Fundraisers in partnership with four Capitol Hill restaurants for King County’s Sexual Assault Resource Center are another way for students to get involved. Restaurants participating include Drip Tea on April 21, MOD Pizza on April 25, General Porpoise on April 29 and Chipotle on May 2. 

“It’s really nice that Seattle U has organizations that care about issues that are big in the community,” Lena Phan, one of the co-owners of Drip Tea, said.“We’re really excited. This is a lot different than other events we’ve done [in partnership with Seattle U], usually it’s just a club. SAAM is really different and we are excited to see the turnout for the event.” 

Drip Tea has promised to donate 50% of all their profits April 21 to King County’s Sexual Assault Resource Center, which offers education to the community, the victims and the families.

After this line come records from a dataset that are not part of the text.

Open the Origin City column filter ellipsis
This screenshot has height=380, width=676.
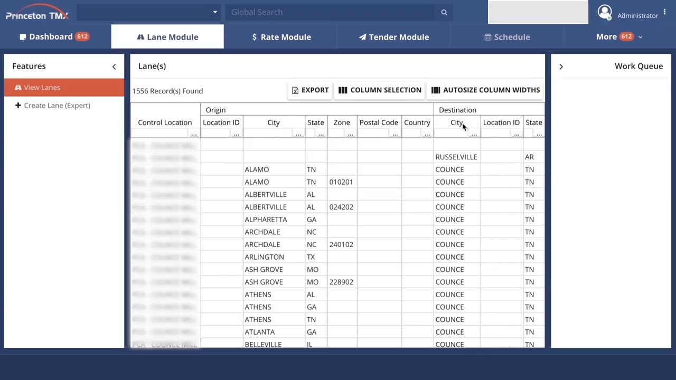(298, 134)
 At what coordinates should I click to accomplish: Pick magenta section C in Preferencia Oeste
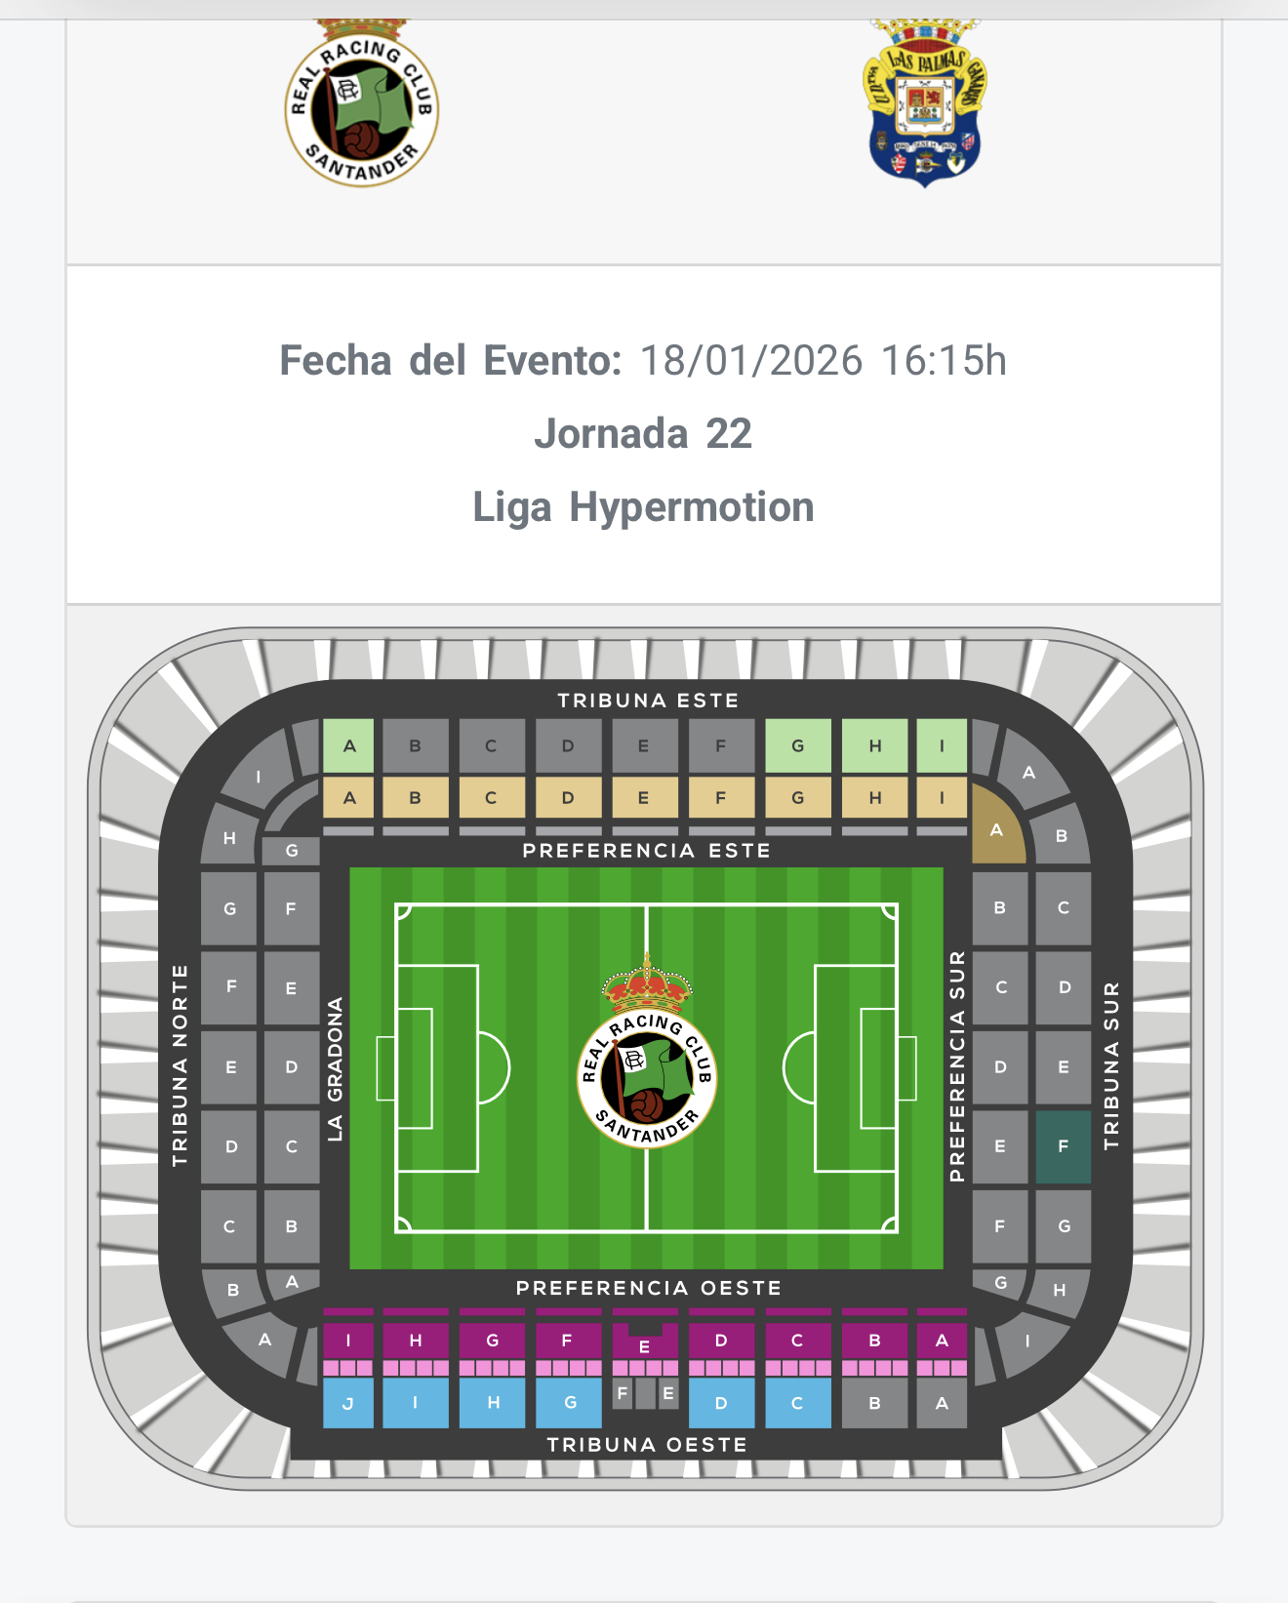point(797,1341)

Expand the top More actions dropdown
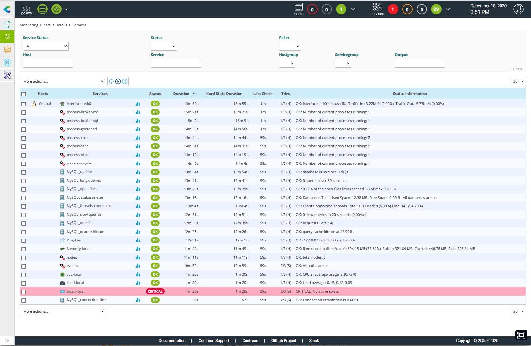(x=62, y=81)
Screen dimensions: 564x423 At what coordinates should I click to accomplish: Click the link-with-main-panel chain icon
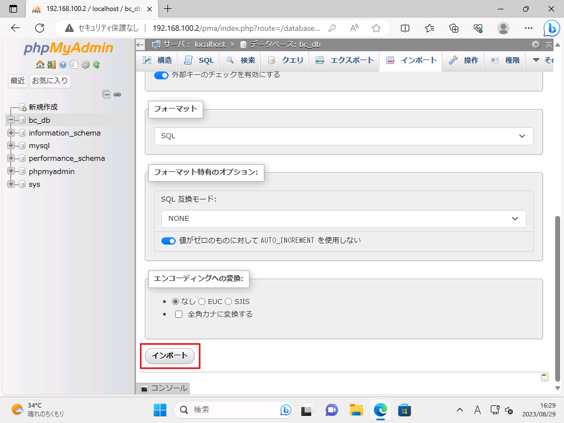[x=117, y=94]
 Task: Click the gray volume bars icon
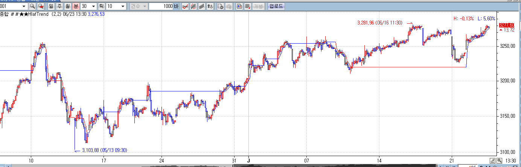click(202, 6)
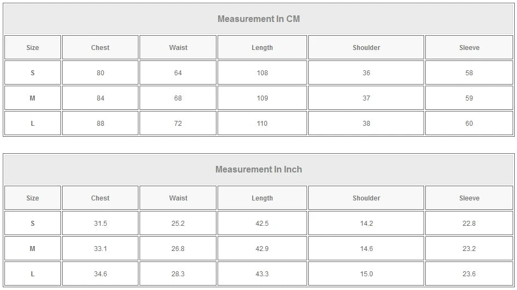The width and height of the screenshot is (517, 290).
Task: Select the chest value 88 cell
Action: [100, 124]
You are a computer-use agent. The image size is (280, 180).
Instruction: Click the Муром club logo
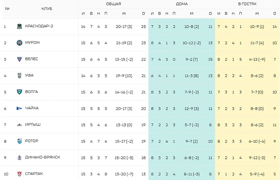[19, 43]
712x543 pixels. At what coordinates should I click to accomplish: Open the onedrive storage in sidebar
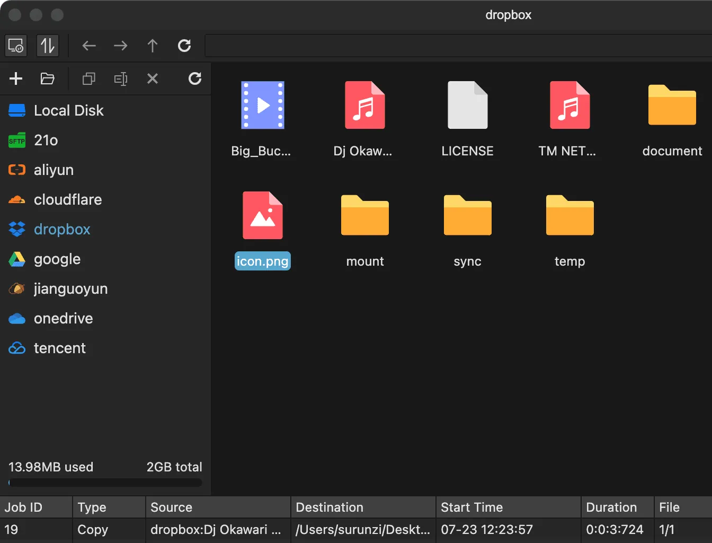63,319
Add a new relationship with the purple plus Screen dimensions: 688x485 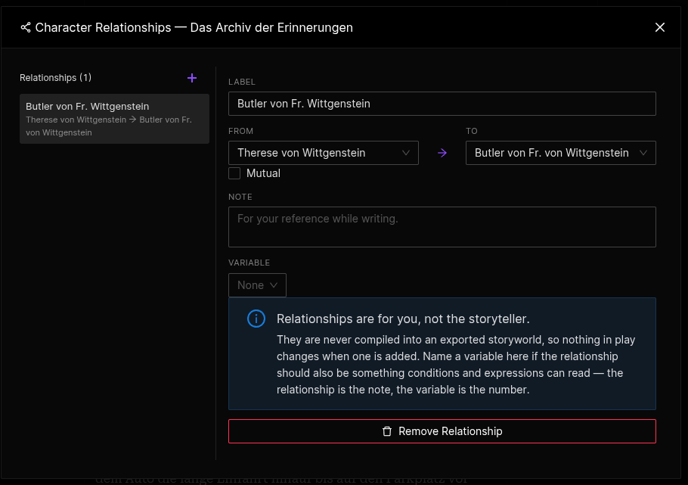tap(192, 78)
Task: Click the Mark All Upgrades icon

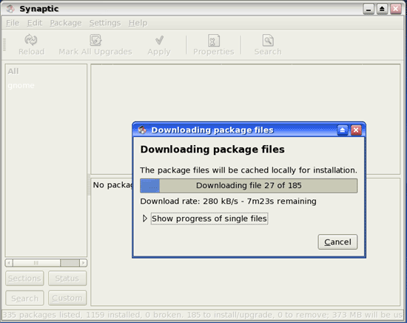Action: pos(95,40)
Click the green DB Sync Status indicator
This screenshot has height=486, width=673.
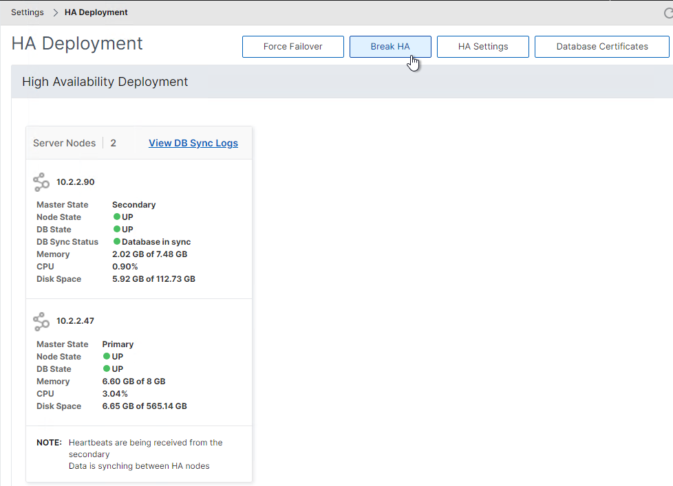[117, 242]
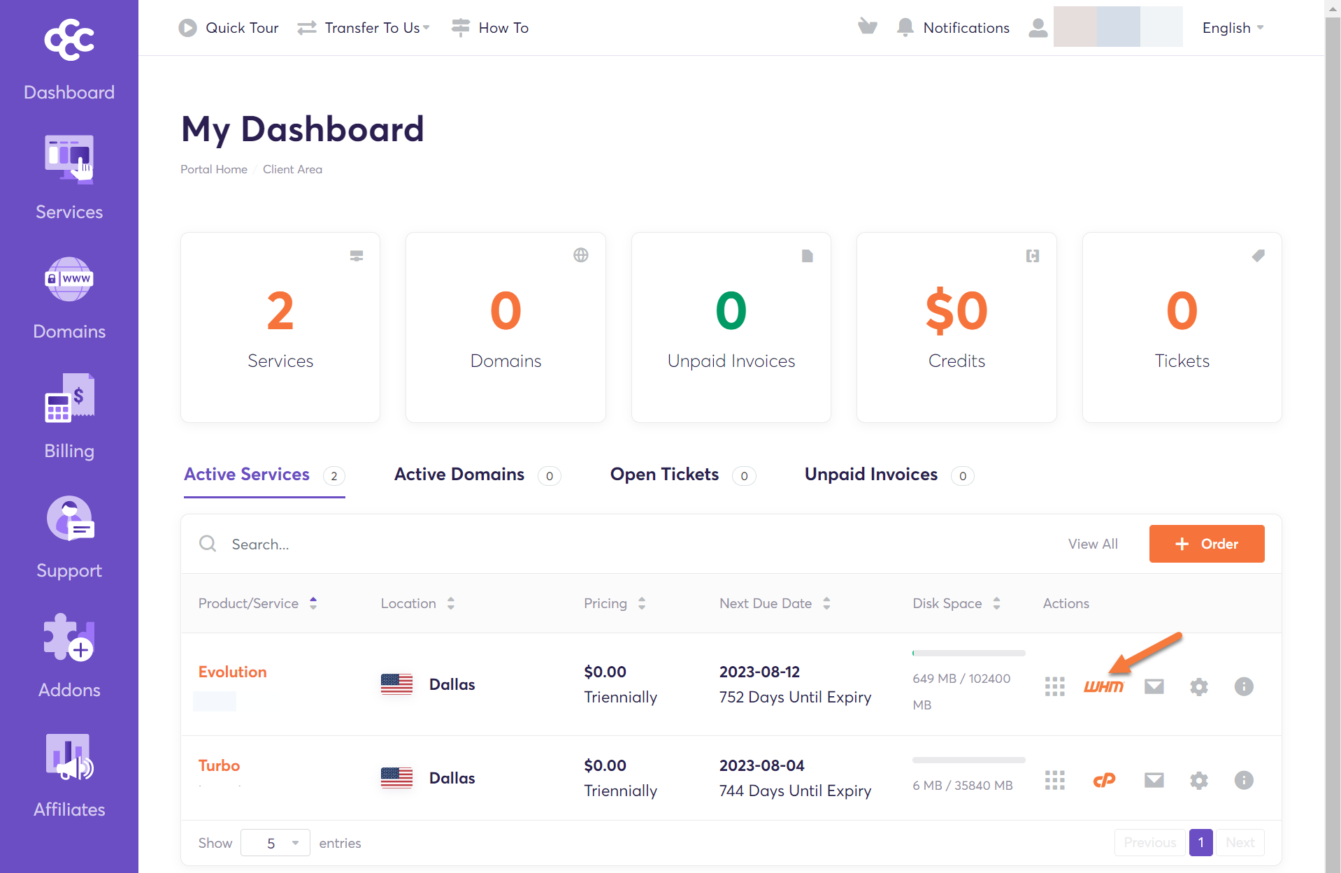
Task: Click the orange Order button
Action: pos(1206,544)
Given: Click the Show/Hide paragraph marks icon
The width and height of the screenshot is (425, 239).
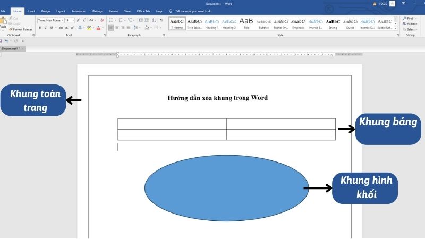Looking at the screenshot, I should click(162, 20).
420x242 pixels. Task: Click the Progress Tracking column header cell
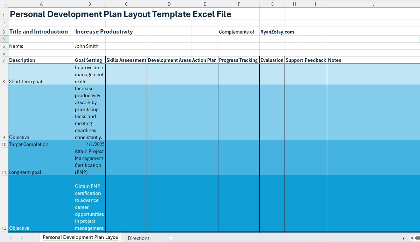click(x=238, y=60)
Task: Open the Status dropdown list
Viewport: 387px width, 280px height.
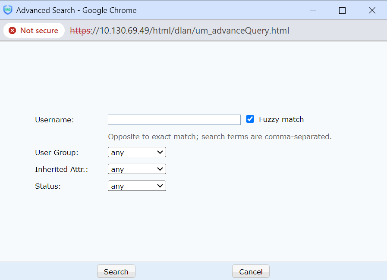Action: coord(137,186)

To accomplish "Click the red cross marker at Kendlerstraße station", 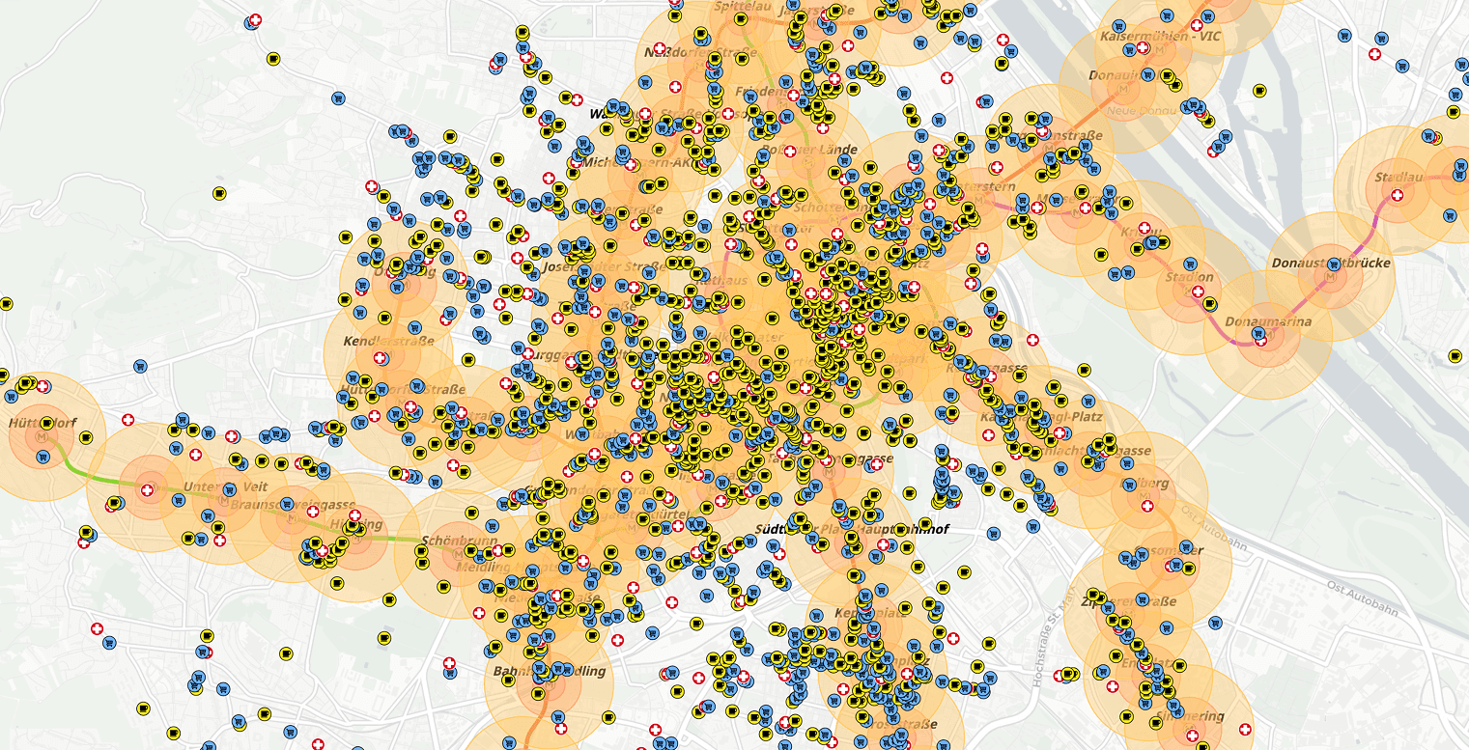I will (380, 358).
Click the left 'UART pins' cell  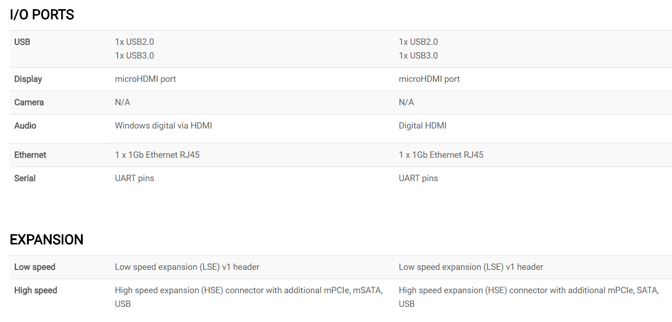(x=134, y=178)
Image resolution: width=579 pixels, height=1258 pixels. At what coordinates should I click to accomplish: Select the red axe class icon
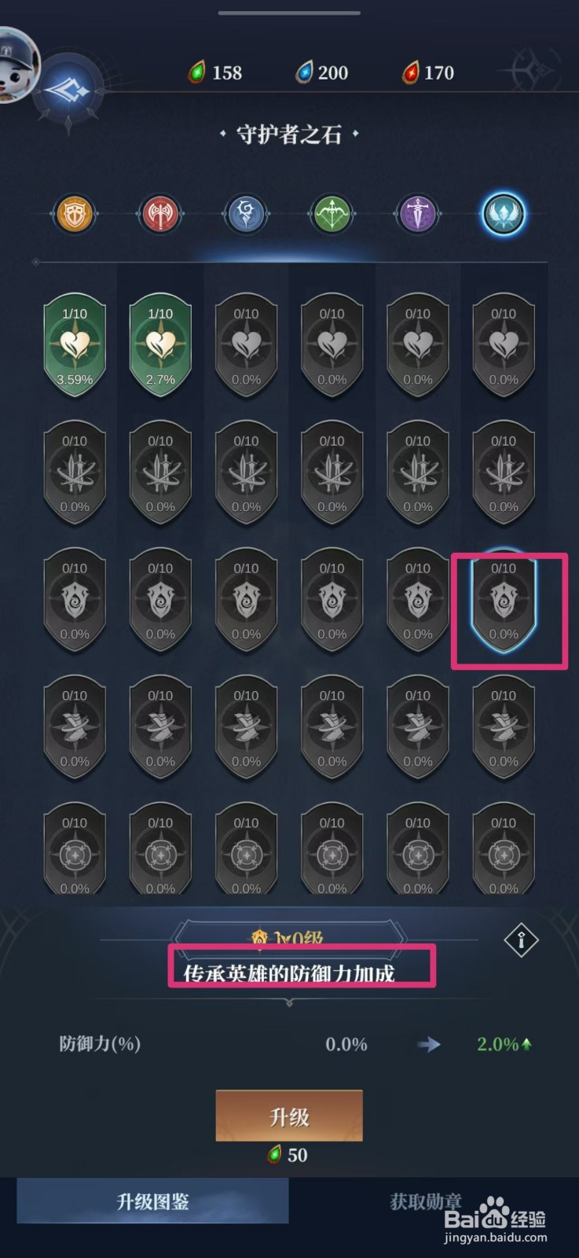160,214
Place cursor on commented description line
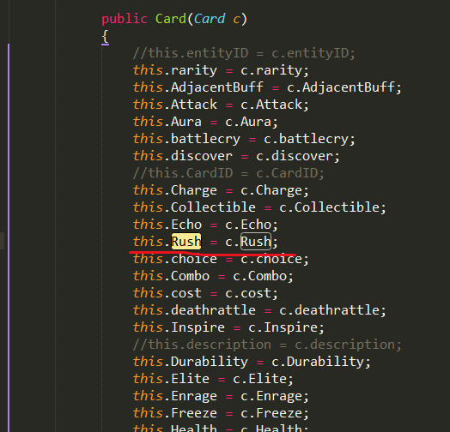This screenshot has width=450, height=432. coord(267,345)
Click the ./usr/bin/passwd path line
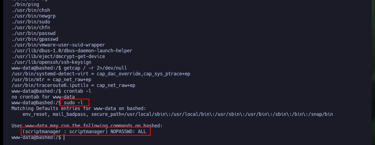Image resolution: width=375 pixels, height=145 pixels. [34, 33]
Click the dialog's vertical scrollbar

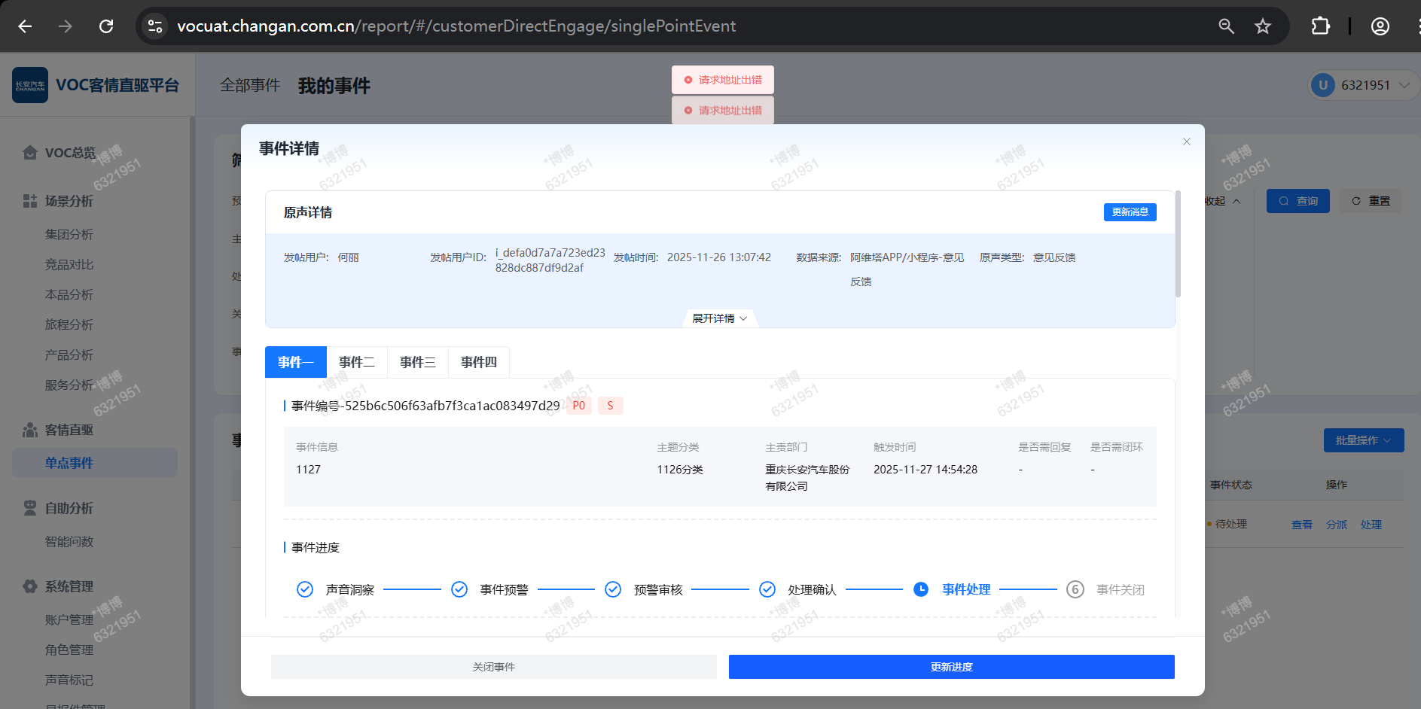1178,245
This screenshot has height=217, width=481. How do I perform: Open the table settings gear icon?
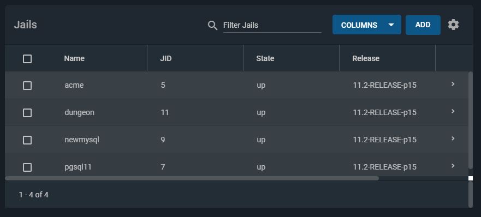453,25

It also offers financial support—especially as individuals start going through the legal system. 

“They also offer one of the coolest things, which is called a victim’s advocate. So as you go through the legal system it can be very re-traumatizing, it can be really triggering. So to have a victim’s advocate there as their defense, to be there for support, can be really impactful for someone,” Gordon said. 

Seattle U provides an array of on-campus resources that can be accessed by students and faculty alike. The Dean of Students office lists an array of resources concerning sexual misconduct on their website.

“SAAM is very important, but I think its even more important that the university has made it a pretty safe place for victims of sexual assault or allies, especially in a really urban campus, to have resources. And I think that the university has done a really, really good job over the years of increasing access to resources,” Kelli Rodriguez Currie, a professor in Seattle U’s law school, said. 

When turning to staff and faculty about sexual assault, being aware of who is a mandatory reporter  is important for students to know. Rodriguez Currie said that she always makes sure students are aware so that nothing is disclosed that they would feel uncomfortable being reported. 

Sexual assault is still under-reported on college campuses, with only 310 out of every 1,000 sexual assaults being reported to the police. The American Association of University Women (AAUW) reported that 77% of campuses recorded zero incidents of sexual assault, which they argue speaks more to the insufficiency of reporting structures rather than the frequency of its occurrence on campuses. 

“Sometimes faculty and staff need to pause and get clear for ourselves if we need to [report]. Just because I don’t ever want to put a student in a position where if they disclose something that I have to report, if they are not comfortable with me reporting.”

If students do want to go the route of reporting misconduct, Seattle U’s Title IX Office is available to use. If they don’t feel comfortable reporting the incident there, they could turn to Campus Ministry or Wellness and Health Services. 

For more ways to participate in this year’s SAAM, check out the “Observing Sexual Assault Awareness Month” page published by Seattle U.